** Opening EXERCISE MATERIAL block **

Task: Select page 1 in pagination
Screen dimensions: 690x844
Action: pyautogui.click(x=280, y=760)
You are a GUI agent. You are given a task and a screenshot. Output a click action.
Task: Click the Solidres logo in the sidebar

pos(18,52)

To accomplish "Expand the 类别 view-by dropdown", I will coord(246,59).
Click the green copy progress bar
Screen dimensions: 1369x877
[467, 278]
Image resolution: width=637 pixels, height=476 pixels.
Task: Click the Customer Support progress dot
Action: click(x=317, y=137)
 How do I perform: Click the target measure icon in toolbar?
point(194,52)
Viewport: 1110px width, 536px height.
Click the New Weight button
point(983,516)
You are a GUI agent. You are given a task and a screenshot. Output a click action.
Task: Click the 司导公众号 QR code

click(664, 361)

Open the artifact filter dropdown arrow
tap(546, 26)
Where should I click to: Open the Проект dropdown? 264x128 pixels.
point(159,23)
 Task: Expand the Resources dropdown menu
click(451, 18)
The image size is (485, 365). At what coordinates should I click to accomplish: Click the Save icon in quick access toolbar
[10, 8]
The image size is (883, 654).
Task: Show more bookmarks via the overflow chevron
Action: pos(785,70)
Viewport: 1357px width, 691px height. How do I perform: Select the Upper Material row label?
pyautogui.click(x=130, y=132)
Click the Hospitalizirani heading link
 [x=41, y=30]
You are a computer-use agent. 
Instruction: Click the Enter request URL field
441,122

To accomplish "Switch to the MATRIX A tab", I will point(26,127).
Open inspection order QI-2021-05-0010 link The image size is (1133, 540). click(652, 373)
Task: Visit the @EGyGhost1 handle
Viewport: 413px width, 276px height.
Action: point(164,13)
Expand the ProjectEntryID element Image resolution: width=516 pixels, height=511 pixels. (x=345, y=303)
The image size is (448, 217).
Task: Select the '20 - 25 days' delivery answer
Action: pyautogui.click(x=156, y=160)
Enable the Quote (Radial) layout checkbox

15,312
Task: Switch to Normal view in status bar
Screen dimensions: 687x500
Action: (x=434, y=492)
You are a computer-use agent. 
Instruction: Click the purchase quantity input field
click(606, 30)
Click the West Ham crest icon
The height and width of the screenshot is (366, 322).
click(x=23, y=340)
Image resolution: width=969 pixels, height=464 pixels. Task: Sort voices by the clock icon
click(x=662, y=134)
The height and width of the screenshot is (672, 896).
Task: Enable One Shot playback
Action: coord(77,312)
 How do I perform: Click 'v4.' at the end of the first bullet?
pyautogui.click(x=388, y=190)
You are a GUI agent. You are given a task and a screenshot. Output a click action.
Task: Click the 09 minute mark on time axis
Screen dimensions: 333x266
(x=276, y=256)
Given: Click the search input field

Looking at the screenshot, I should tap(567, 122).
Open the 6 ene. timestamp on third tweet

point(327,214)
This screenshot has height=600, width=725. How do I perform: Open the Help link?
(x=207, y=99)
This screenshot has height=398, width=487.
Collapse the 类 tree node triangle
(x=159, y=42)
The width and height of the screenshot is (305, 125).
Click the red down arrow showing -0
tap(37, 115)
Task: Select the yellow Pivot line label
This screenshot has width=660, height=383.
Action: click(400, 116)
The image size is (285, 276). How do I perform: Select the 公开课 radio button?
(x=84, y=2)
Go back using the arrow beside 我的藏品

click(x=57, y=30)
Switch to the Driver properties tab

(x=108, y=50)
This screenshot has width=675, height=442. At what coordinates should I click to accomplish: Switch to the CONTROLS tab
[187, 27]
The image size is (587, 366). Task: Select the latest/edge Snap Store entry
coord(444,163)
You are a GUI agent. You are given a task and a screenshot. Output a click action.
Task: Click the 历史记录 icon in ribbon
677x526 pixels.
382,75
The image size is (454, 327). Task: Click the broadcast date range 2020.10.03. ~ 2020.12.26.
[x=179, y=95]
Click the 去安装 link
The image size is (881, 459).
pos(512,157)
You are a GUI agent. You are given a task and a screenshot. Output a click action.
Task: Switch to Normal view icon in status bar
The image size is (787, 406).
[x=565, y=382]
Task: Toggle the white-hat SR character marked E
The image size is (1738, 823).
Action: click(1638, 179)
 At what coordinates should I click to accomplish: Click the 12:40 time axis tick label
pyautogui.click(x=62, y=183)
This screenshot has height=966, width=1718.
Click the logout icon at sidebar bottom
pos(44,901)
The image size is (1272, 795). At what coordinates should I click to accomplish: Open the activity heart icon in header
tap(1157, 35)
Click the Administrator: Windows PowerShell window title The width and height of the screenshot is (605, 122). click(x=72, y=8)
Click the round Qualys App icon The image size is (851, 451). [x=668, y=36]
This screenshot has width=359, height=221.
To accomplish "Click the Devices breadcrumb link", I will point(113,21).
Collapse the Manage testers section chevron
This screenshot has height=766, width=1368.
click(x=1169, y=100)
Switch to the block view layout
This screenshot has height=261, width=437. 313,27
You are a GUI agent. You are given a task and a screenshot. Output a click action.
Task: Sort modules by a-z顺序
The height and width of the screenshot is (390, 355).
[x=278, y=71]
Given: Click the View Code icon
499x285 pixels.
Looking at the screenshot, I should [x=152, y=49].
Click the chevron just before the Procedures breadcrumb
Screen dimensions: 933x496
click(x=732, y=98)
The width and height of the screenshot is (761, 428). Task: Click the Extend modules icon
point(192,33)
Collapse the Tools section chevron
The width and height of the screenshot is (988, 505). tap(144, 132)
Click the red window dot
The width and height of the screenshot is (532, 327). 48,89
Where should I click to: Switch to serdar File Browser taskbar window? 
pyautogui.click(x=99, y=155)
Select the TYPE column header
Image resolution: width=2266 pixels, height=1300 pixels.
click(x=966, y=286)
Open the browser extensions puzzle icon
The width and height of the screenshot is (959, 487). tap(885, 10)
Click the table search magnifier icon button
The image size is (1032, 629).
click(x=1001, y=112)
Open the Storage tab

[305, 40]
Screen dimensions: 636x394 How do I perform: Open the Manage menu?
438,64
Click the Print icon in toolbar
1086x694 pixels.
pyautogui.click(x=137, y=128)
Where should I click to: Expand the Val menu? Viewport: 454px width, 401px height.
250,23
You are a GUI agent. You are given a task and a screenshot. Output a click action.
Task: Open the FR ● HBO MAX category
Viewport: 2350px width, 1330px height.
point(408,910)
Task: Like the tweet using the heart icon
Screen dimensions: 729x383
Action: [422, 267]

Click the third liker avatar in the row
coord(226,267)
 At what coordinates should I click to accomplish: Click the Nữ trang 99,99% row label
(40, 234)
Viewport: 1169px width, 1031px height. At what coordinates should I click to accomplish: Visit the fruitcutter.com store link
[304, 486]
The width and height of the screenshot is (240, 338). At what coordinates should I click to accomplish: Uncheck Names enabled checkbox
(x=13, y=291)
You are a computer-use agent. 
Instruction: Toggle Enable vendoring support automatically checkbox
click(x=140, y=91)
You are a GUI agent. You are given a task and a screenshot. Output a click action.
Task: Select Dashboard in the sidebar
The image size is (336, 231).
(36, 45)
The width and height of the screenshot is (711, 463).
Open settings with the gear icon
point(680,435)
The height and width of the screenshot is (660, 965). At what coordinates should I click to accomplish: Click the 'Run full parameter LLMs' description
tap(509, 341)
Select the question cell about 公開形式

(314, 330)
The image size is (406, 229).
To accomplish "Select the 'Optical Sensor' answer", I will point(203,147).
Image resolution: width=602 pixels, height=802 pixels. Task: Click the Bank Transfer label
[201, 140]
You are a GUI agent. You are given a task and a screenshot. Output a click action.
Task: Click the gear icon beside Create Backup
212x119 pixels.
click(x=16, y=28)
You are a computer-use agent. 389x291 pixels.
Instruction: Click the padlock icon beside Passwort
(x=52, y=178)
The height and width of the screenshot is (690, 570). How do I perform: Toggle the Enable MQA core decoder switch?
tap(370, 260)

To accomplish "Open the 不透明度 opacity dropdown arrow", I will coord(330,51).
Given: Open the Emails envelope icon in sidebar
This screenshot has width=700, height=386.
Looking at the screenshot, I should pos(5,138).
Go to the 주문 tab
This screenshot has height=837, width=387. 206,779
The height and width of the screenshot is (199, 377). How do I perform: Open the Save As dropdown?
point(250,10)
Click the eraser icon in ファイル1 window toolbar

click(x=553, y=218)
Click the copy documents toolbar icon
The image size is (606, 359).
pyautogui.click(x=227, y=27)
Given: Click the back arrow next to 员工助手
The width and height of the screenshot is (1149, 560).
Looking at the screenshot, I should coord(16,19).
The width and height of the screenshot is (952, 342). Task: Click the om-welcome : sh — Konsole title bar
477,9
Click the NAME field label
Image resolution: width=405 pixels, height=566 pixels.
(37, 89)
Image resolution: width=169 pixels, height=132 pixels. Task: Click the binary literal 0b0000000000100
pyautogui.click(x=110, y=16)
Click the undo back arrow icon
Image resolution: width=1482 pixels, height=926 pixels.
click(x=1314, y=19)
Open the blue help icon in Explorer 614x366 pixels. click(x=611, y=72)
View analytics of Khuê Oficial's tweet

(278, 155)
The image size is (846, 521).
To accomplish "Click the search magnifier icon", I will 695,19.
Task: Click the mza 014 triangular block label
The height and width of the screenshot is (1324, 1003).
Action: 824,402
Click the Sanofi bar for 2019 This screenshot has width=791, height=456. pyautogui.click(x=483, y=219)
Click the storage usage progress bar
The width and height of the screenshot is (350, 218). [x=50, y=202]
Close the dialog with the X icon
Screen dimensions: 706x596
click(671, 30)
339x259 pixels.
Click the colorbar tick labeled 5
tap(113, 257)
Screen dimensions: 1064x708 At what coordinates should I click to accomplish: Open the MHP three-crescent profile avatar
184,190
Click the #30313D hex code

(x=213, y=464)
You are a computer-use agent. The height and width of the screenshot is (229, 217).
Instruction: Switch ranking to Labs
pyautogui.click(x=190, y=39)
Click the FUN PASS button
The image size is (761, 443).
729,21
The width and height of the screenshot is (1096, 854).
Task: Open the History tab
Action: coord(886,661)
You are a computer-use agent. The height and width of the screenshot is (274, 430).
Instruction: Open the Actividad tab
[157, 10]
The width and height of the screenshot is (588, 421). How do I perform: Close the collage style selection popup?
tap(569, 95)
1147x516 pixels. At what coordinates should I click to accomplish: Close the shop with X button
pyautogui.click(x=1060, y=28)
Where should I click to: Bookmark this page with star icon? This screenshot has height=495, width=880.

** Closing EXERCISE MATERIAL block **

### [WHAT IS BEING ASKED]
Filter the lines above so that only those with the string "will" remain, then copy them.

### [TASK OUTPUT]
To accomplish "Expand the 类别 view-by dropdown", I will coord(246,59).
To accomplish "Switch to the MATRIX A tab", I will point(26,127).
To accomplish "Click the Devices breadcrumb link", I will point(113,21).
To accomplish "Select the 'Optical Sensor' answer", I will point(203,147).
To accomplish "Open the 不透明度 opacity dropdown arrow", I will coord(330,51).
To accomplish "Click the search magnifier icon", I will 695,19.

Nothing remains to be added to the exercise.